- Junqan Location within Iran
- Coordinates: 32°09′02″N 50°41′16″E﻿ / ﻿32.15056°N 50.68778°E
- Country: Iran
- Province: Chaharmahal and Bakhtiari
- County: Farsan
- District: Junqan

Population (2016)
- • Total: 14,433
- Time zone: UTC+3:30 (IRST)

= Junqan =

City in Chaharmahal and Bakhtiari province, Iran

Junqan (جونقان) (Note: Also romanized as Jūnaqān, Jūneqān, Jūnoqān, and Jūnqān; also known as Jooneghan) is a city in, and the capital of, Junqan District in Farsan County, Chaharmahal and Bakhtiari province, Iran.

==Demographics==
===Language===
Three languages are spoken in Junqan: Turkic, Bakhtiari and Persian. The three together paint a picture of balanced multilingualism in the community; each is dominant in certain aspects and recessive in others. Turkic is numerically the city's dominant first language (L1)—unlike in the majority of the province where it is Bakhtiari—and is used together with Bakhtiari at home. Turkic is also used as the primary language in shared social contexts. Nevertheless, the majority of people in Junqan are equally skilled in both Bakhtari and Turkic, regardless of which language they speak at home.

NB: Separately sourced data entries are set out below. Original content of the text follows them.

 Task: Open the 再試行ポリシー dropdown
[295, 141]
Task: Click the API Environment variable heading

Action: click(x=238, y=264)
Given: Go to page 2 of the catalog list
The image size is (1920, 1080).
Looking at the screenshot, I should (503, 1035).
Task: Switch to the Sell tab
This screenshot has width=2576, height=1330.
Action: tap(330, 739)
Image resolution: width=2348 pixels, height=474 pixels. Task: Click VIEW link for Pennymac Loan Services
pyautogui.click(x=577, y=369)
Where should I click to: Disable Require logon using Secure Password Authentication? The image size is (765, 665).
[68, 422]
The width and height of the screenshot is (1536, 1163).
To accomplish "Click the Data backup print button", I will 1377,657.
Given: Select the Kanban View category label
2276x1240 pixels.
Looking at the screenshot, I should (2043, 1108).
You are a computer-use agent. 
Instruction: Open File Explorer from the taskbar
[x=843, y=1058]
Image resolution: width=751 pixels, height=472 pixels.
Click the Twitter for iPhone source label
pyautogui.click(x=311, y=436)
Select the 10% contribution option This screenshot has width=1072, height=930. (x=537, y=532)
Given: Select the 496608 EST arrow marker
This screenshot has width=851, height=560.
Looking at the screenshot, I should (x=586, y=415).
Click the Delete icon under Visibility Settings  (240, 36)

Junqan's Turkic speakers refer to their language simply as "Torki" (Turkic/Turkish), but they do admit a connection to Qashqai Turkic of Fars province. Because Southern Lori, a close relative of Bakhtiari, is spoken alongside Qashqai Turkic in Fars, the term "Lori-ye Bakhtiyri" (Bakhtiari Lori), which is not frequently used for Bakhtiari elsewhere in Chaharmahal and Bakhtiari Province, may reflect a perception of the language situation influenced by the Turkic speakers' origin in that province.

Persian, the nation's official language, and both Turkic and Bakhtiari coexist in diglossic relationships in Junqan. Both groups are seeing a linguistic shift toward Persian as L1 at-home instruction of Persian is becoming more common among both communities, although it may be that the social blend of the city is acting as a catalyst.

===Population===
At the time of the 2006 National Census, the city's population was 14,660 in 3,437 households, when it was in the Central District. The following census in 2011 counted 14,800 people in 3,933 households, by which time the city had been separated from the district in the formation of Junqan District. The 2016 census measured the population of the city as 14,433 people in 4,154 households.